One reason may be that children's fiction is very problem oriented and not situation oriented, which is something that is more common in adult memoir. Therefore, fathers are often absent in contemporary children's fiction in order to create a problem for child characters to deal with. Or there is something dangerous or tragic about father characters, again to create a problem for child characters to overcome. Examples would be two middle grade novels I read recently, 365 Days to Alaska, in which the father is irresponsible and absent, and All You Knead is Love, in which the dangerous father never even appears. 

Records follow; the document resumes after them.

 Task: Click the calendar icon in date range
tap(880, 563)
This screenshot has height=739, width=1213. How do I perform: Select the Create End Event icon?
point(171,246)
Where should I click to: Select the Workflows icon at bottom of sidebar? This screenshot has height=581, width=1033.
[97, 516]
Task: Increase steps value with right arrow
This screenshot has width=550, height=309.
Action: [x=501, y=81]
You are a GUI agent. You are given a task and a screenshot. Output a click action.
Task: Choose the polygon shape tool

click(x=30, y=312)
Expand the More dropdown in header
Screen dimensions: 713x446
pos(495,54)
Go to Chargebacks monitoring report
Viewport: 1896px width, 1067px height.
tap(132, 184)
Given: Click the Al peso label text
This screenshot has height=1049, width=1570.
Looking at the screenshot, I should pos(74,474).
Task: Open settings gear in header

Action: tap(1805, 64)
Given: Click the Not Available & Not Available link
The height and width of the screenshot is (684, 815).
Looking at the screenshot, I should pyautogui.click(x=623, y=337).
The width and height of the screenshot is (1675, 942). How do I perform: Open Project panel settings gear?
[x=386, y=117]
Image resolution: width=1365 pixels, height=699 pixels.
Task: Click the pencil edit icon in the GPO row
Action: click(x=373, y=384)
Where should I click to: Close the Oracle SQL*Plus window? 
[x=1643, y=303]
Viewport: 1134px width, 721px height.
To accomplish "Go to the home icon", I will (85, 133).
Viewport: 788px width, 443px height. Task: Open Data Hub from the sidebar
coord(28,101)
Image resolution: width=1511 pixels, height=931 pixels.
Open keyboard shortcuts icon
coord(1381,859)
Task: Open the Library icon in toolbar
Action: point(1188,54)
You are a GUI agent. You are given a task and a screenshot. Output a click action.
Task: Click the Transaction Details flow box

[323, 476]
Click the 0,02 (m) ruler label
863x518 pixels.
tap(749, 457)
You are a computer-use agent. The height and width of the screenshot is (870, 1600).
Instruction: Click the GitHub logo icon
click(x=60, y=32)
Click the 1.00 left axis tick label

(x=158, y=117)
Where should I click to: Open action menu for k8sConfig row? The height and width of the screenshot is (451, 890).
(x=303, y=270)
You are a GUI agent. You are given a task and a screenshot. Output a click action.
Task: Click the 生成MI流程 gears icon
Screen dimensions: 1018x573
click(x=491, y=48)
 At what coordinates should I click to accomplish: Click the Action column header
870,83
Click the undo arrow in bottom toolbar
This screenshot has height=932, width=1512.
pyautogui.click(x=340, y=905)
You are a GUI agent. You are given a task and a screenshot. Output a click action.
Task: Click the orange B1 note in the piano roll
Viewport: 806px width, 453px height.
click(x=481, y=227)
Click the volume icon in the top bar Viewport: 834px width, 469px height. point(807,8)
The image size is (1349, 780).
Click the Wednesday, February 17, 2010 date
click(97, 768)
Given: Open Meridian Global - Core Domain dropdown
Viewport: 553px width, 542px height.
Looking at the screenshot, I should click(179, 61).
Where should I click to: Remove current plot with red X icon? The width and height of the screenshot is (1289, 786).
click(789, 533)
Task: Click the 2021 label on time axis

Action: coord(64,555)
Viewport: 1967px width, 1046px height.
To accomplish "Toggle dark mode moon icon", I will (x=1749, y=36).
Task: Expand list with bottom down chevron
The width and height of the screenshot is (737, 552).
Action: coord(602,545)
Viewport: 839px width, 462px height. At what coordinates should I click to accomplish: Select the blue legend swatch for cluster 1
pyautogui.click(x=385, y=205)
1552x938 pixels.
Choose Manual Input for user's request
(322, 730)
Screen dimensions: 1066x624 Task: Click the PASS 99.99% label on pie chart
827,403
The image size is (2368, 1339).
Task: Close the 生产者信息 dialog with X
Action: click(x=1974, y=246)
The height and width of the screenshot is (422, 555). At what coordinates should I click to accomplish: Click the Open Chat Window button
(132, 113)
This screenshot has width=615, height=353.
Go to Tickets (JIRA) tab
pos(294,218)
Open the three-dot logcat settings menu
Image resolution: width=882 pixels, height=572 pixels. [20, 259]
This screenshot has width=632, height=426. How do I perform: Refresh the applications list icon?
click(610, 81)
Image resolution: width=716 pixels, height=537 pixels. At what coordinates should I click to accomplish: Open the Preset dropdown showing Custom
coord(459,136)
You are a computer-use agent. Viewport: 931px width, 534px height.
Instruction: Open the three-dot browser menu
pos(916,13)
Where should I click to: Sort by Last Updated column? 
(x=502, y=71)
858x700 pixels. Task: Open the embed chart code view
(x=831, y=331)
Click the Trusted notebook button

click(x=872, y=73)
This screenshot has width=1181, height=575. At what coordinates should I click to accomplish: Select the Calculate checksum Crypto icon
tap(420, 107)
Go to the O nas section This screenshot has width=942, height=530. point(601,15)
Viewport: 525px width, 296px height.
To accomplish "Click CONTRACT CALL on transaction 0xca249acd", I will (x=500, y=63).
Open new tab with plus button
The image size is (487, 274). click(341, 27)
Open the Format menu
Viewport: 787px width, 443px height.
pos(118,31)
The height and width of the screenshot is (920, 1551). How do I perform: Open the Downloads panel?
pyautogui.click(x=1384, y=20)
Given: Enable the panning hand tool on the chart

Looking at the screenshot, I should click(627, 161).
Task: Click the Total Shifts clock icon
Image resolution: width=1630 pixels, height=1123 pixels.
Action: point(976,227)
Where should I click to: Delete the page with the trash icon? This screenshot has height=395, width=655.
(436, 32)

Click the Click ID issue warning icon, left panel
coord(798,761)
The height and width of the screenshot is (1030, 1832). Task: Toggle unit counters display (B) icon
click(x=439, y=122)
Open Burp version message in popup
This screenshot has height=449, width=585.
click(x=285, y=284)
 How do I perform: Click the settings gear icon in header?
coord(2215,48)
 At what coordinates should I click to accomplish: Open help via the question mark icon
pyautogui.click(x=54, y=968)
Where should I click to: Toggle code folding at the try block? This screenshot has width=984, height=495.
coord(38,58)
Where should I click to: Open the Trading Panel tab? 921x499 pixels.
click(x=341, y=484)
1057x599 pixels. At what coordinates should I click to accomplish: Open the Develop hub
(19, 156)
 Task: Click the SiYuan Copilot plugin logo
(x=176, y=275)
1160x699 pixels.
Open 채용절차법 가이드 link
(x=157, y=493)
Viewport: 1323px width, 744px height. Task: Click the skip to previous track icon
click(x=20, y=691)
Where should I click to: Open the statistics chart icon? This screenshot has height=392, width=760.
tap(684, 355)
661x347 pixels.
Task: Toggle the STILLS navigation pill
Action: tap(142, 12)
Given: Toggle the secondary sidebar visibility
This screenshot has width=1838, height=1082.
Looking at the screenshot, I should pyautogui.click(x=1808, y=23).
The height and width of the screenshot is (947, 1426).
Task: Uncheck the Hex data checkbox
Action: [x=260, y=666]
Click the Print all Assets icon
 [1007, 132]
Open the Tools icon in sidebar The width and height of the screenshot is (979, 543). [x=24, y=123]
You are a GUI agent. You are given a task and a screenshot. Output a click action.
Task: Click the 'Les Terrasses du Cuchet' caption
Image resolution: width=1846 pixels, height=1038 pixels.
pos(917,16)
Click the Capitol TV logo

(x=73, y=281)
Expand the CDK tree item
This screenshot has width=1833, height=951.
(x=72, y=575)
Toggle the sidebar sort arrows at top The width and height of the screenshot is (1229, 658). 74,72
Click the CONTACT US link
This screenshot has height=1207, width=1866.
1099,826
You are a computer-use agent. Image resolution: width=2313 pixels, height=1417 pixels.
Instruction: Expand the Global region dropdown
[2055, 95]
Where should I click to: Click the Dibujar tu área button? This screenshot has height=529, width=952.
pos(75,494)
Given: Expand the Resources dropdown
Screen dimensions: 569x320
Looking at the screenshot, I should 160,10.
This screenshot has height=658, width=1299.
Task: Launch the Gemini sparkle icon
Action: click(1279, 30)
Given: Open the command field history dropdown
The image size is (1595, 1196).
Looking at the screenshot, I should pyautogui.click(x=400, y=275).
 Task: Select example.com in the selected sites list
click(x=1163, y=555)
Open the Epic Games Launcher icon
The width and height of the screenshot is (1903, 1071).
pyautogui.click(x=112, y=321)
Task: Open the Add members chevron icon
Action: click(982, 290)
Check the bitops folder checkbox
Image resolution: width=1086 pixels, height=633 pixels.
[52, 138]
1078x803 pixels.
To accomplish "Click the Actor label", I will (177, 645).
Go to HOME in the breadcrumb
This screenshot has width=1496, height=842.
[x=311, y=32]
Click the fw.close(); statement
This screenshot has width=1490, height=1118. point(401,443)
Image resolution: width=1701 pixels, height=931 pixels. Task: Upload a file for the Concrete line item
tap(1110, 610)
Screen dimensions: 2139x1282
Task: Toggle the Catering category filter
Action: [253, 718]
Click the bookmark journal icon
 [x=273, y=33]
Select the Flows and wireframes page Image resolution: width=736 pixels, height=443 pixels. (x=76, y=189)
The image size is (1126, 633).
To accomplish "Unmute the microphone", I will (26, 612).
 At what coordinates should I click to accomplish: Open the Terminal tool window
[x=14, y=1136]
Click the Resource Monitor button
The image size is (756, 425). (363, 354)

A second reason may be that with adult memoir with blustering fathers authors have grown up and away from their childhood and now recognize the blusterer in their lives as a blusterer rather than something else. With children's fiction, the main characters are children who probably shouldn't have the maturity (because they are supposed to be children) to recognize a benign or even loving blusterer versus someone who is loud and demanding or negative in some way.

Nonetheless, it would be interesting to see a children's book with a blustering dad. Or how about a blustering mom? Now that I think of it, I have an unsold middle grade manuscript with a blustering older brother.